Exercise -
Nothing outside the range below should be printed. Output exactly the lines from the line with "Image resolution: width=1027" to the line with "Task: Check the Wi-Fi status icon", both included.

The input -
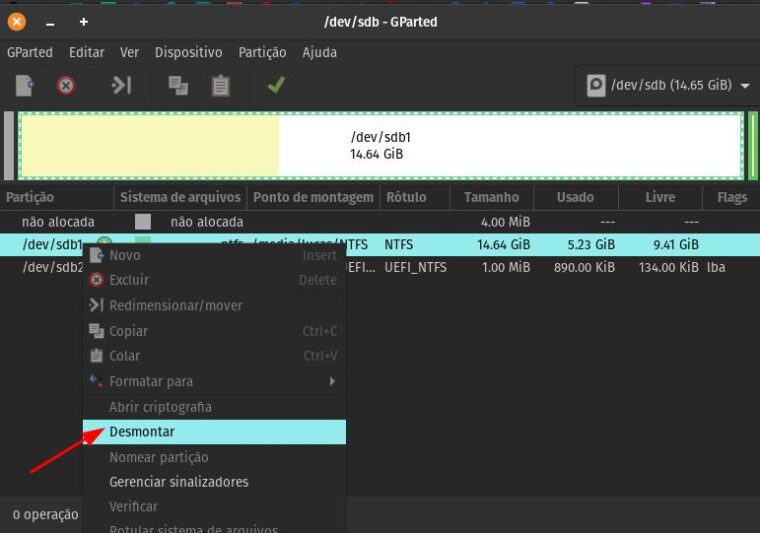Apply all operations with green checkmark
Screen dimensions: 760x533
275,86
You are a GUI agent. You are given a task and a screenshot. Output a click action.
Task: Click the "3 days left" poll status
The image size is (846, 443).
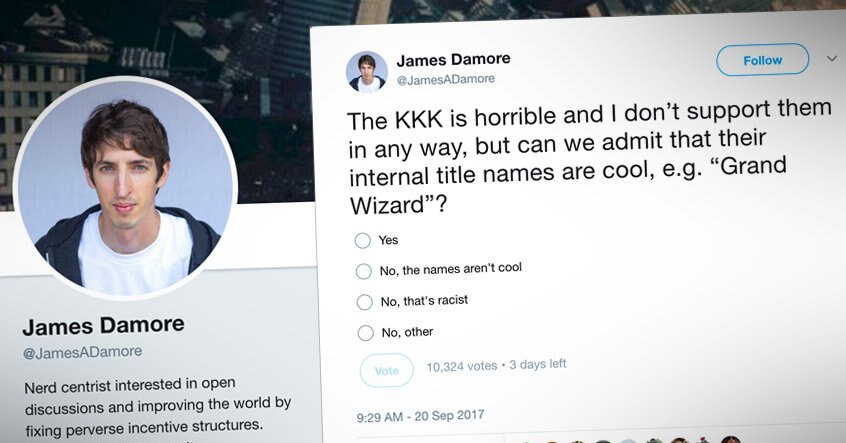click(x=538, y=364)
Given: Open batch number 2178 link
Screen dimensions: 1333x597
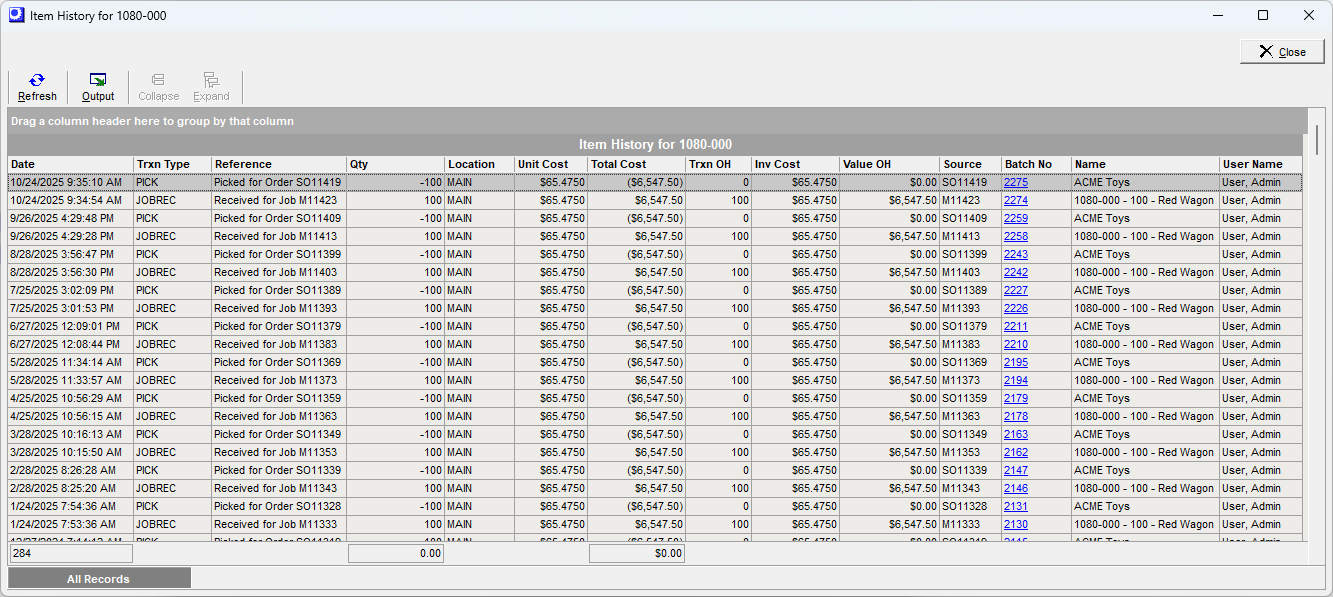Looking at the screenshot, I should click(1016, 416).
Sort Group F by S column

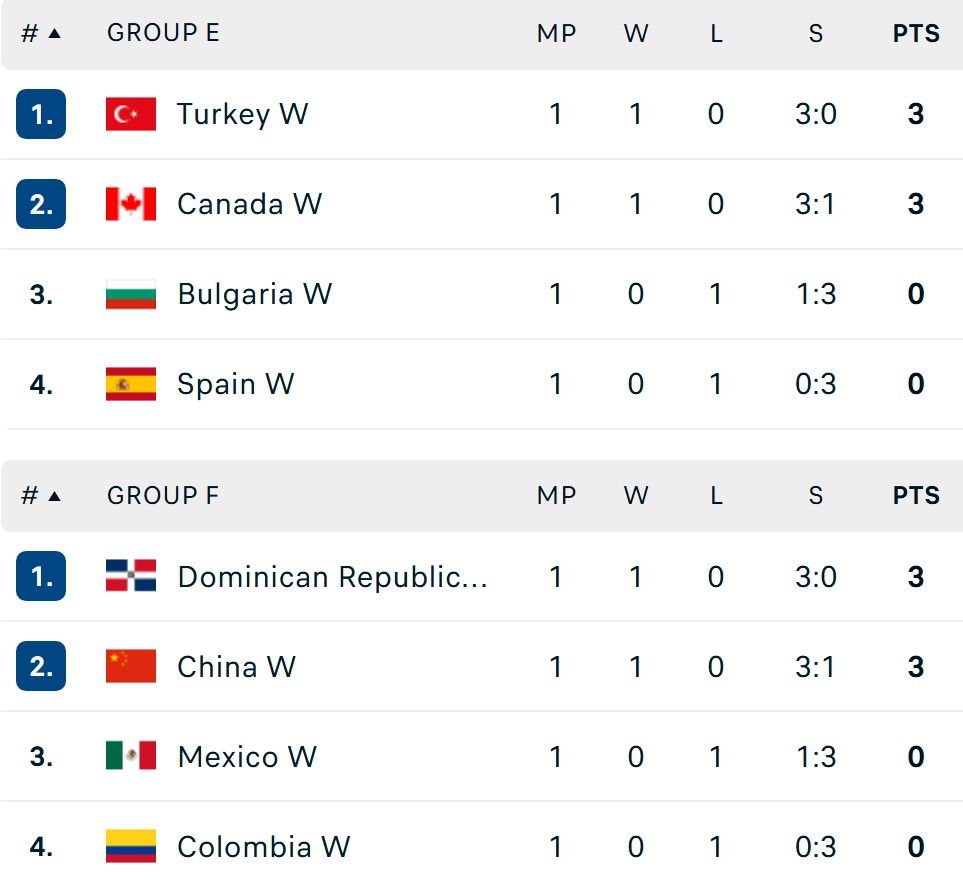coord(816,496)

==

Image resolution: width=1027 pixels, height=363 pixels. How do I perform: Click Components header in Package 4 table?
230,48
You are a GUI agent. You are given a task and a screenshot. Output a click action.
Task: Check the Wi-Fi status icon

Exercise answer -
Image resolution: width=1027 pixels, height=363 pixels. How do I perform: Click Components header in Package 4 table?
230,48
You are a GUI agent. You are given a task and a screenshot. Output a click action.
Task: Check the Wi-Fi status icon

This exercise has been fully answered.